The sounds of silencing are in fact rapidly becoming a roar. Such is the censorious impulse, you'd think we were in the midst of a Red Scare or widespread social unrest -- not in an utterly bland peace-and-prosperity presidential campaign. There are movements in 17 states to keep Harry Potter books from kids because they contain witchcraft and violence, according to the American Library Association. Religious-right groups went ballistic over an innocuous and now-defunct NBC cartoon series titled ''God, the Devil and Bob.'' The Web site TomPaine.com has hectored journalists (myself among them) to boycott the sometimes racially and sexually profane Don Imus radio show, and the National Alliance for the Mentally Ill is protesting the new Jim Carrey gross-out comedy, ''Me, Myself & Irene,'' for its insensitivity.
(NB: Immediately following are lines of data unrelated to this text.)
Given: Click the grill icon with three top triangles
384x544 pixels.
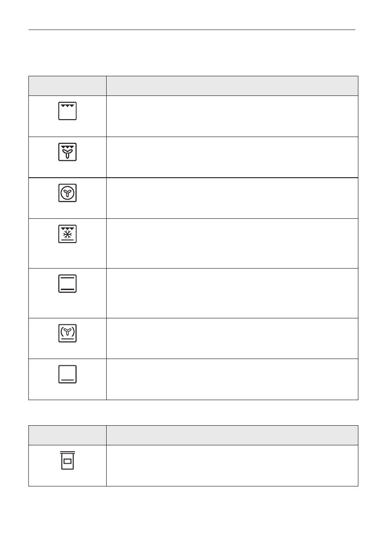Looking at the screenshot, I should click(x=68, y=111).
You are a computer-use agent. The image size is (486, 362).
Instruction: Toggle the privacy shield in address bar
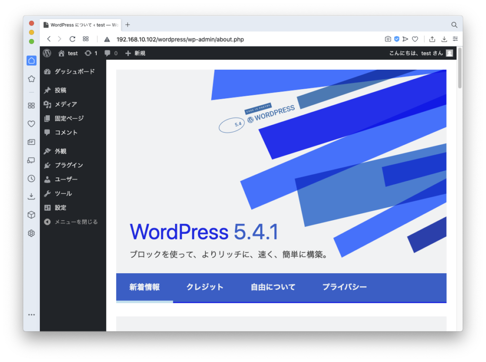point(397,39)
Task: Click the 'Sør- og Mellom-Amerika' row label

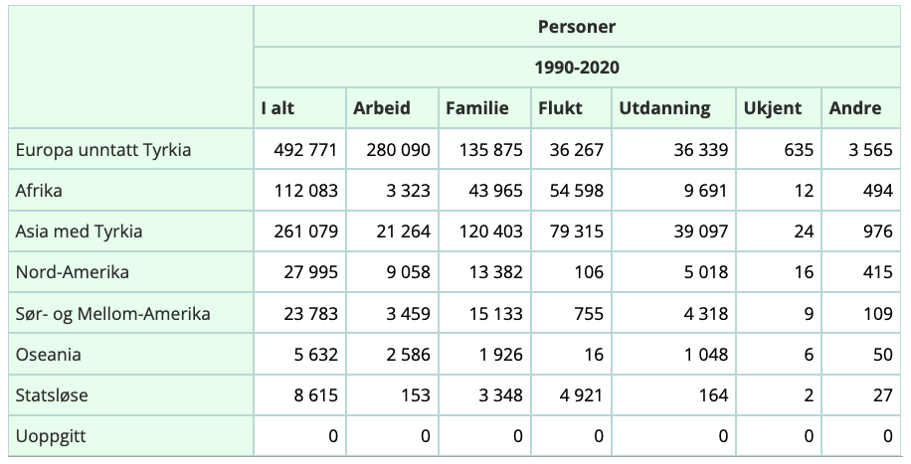Action: click(x=112, y=314)
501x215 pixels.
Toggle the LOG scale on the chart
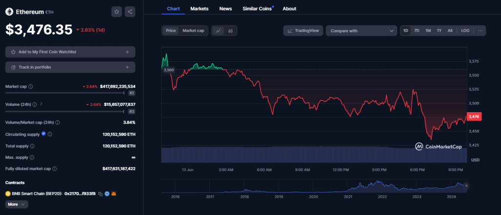click(465, 30)
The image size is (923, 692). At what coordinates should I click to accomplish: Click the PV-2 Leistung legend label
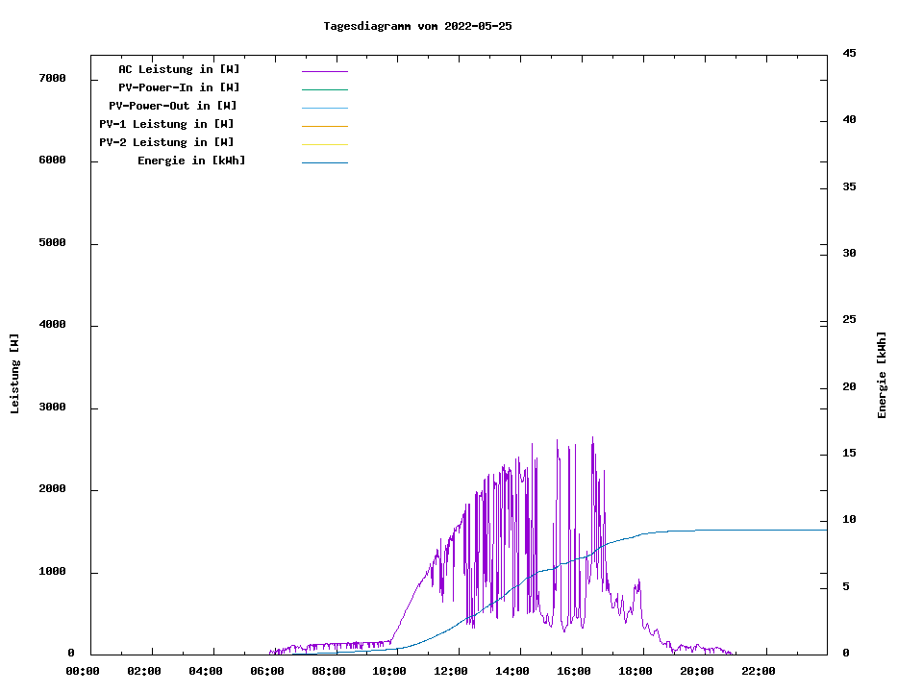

Next up for outrage from every watchdog organization across the entire ideological spectrum: Eminem, a charismatic white rapper whose new No. 1 CD trades in violence, crude sex and invective roughing up heterosexual women, lesbians and gay men.
(...)

But if the loud calls for squelching Dr. Laura sound hypocritical coming from liberals who often deride the same tactics from ''family values'' censors, the sudden embrace of the First Amendment by her defenders has been even more ludicrous.
(...)

Political correctness is always in the eye of the beholder. Conservatives and liberals use the same arguments to defend the free speech of their un-p.c. ideological bedfellows: Dr. Laura's demeaning remarks about gay people are justified as arising out of her deep spiritual convictions, much as liberals cited Chris Ofili's Nigerian heritage in accounting for his ritualistic use of elephant dung in ''The Holy Virgin Mary.''
(...)

What remains mystifying to First Amendment advocates I've talked to is why there should be this much censorship in the air now. As Mr. Abrams asks: ''Why is it happening when through the Internet we're rapidly moving into an era when more is being said than ever before and more people will be saying it?''

Maybe that is the reason. At this time of anxiety-making technological change, this may be the last chance for any group to stand its ground before the ground shifts unrecognizably beneath it. In that sense, the effort to stop any legally protected form of speech is increasingly becoming an academic exercise.
[...more...]   [Need the full story? Read this]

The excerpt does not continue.